Najsłynniejszy tenisowy turniej na świecie bez Rosjan? Według cytowanego przez agencję Reuters portalu Sportico rosyjscy tenisiści nie będą mogli w tym roku wystąpić w wielkoszlemowym Wimbledonie. Organizatorzy turnieju na razie tego nie potwierdzili.

Wcześniej organizujący turniej All England Lawn Tennis Club (AELTC) poinformował, że prowadzi rozmowy z rządem brytyjskim w sprawie udziału graczy z Rosji i Białorusi. Podano, że decyzja ma zostać ogłoszona w połowie maja, przed upływem terminu zgłoszeń do turnieju zaplanowanego na 27 czerwca - 10 lipca.

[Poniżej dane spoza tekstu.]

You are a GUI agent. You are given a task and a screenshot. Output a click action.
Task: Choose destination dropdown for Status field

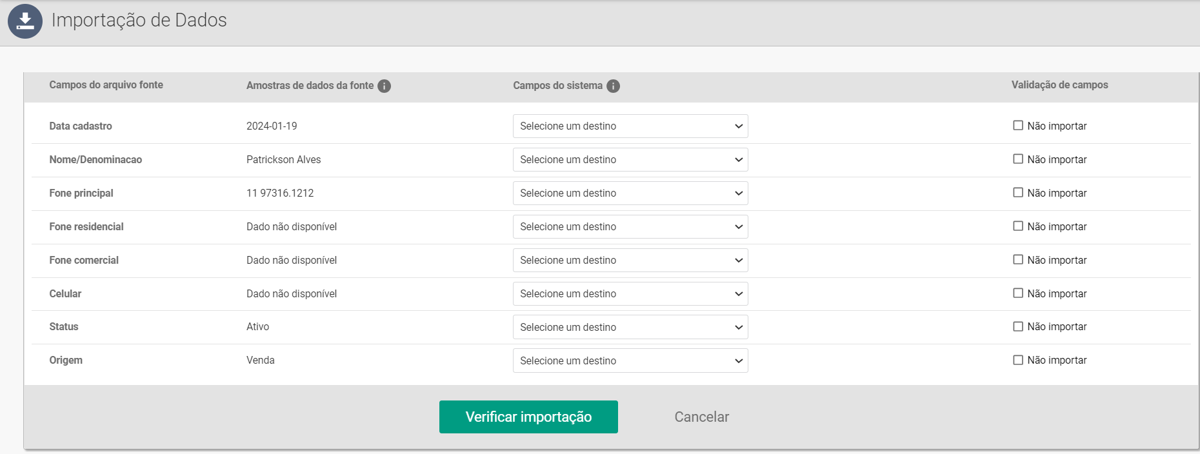pos(630,328)
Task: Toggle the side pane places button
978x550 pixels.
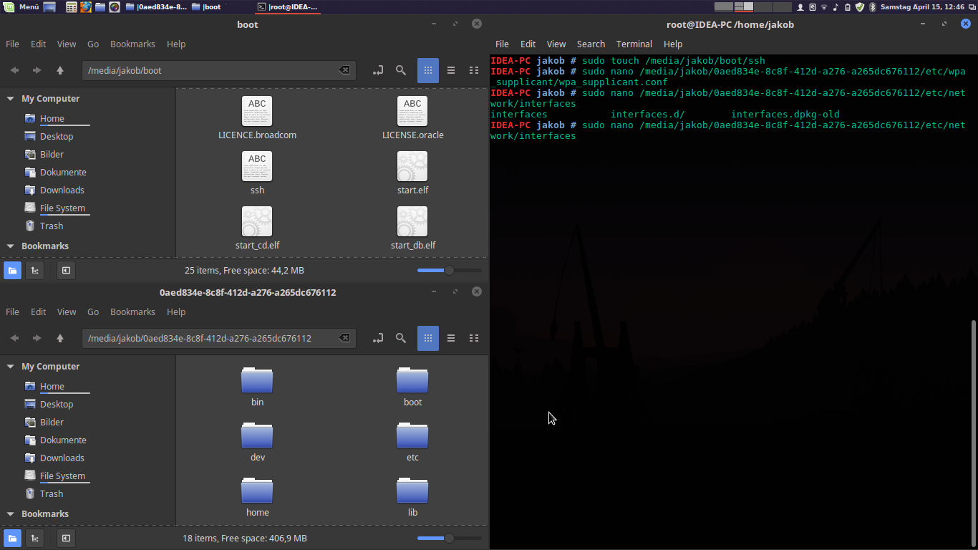Action: [12, 270]
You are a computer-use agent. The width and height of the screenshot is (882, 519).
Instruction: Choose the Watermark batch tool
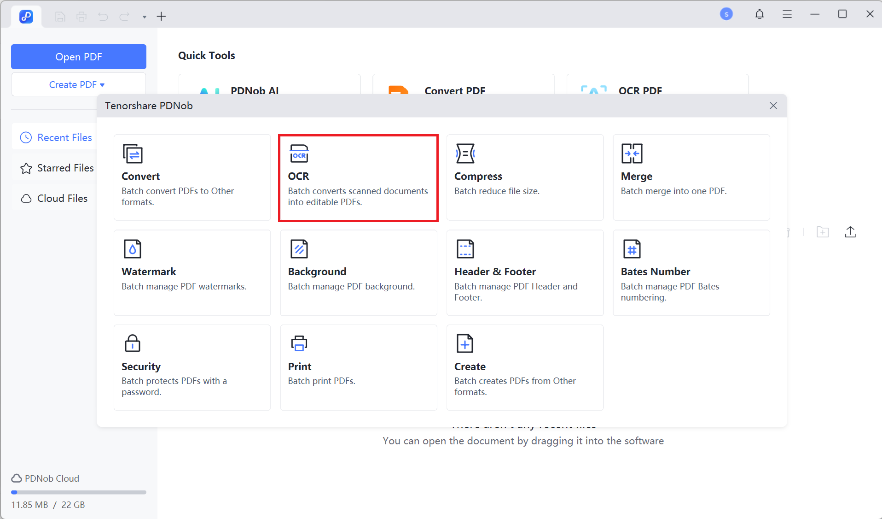pos(192,273)
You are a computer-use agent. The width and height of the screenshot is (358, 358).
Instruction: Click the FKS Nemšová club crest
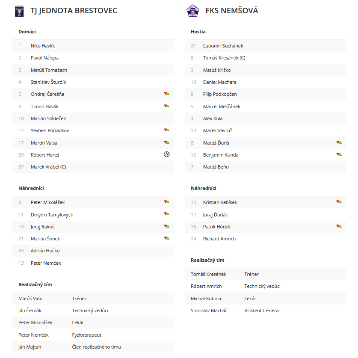coord(193,11)
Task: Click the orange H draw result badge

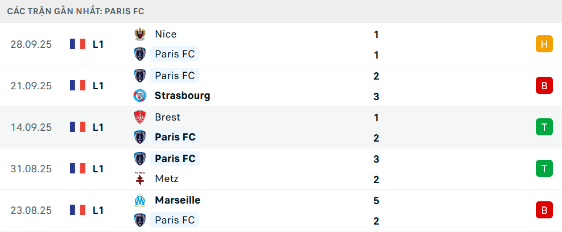Action: coord(544,44)
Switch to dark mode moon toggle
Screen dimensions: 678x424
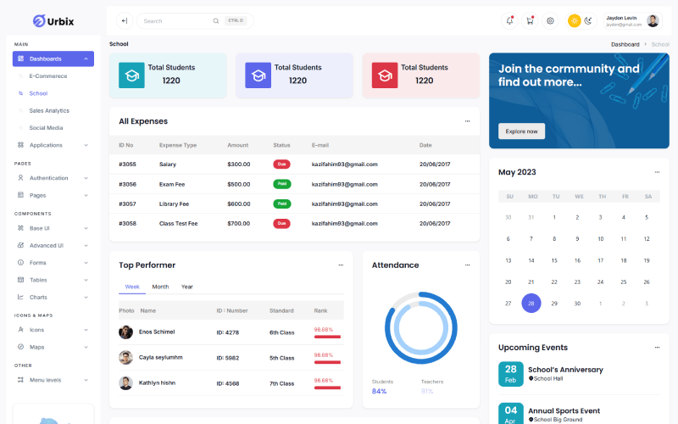587,20
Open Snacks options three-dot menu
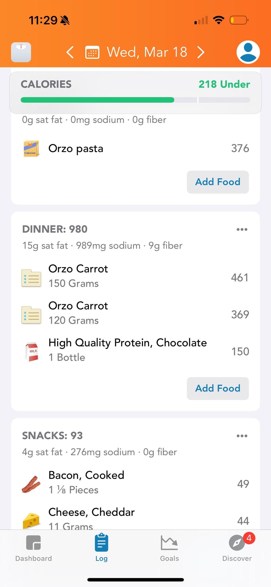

Reakcja Kremla w sprawie Wimbledonu

Rzecznik Kremla Dmitrij Pieskow powiedział w środę, że ewentualny zakaz udziału rosyjskich tenisistów w wielkoszlemowym Wimbledonie jest niedopuszczalny i zaszkodziłby samemu turniejowi.

Biorąc pod uwagę, że Rosja jest silnym krajem tenisowym, turnieje ucierpią na tym. Uczynienie ze sportowców zakładników politycznych intryg jest niedopuszczalne - powiedział Pieskow podczas telekonferencji prasowej.

W raporcie Sportico stwierdzono, że nie wiadomo, czy zakazem byliby objęci także tenisiści Białorusi, z terenu której także dokonano inwazji. AELTC na razie nie odpowiedział na prośbę o komentarz w sprawie doniesień portalu.

A jeśli wygra Rosjanin?

Po inwazji na Ukrainę władze tenisa zabroniły Rosji i Białorusi udziału w międzynarodowych rozgrywkach drużynowych. Gracze z tych krajów mogą jednak tak jak do tej pory brać udział w turniejach, chociaż bez flagi przy nazwisku.

Brytyjski minister sportu Nigel Huddleston powiedział w zeszłym miesiącu, że nie czułby się komfortowo, gdyby "rosyjski sportowiec powiewający rosyjską flagą" wygrał Wimbledon. Gdyby wprowadzono zakaz, w Wimbledonie zabrakłoby m.in. drugiego w rankingu ATP Daniiła Miedwiediewa i ósmego Andrieja Rublowa. Najwyżej notowaną Rosjanką na liście WTA jest 15. Anastazja Pawliuczenkowa. Na czwartym miejscu jest sklasyfikowana Białorusinka Aryna Sabalenka.

W związku z inwazją na Ukrainę rosyjscy sportowcy zostali wykluczeni z wielu imprez sportowych, między innymi organizowanych przez FIFA i UEFA. Rosjanom odebrano także organizację wielkich imprez, jak tegoroczne mistrzostwa świata siatkarzy, które przeniesiono do Polski i Słowenii.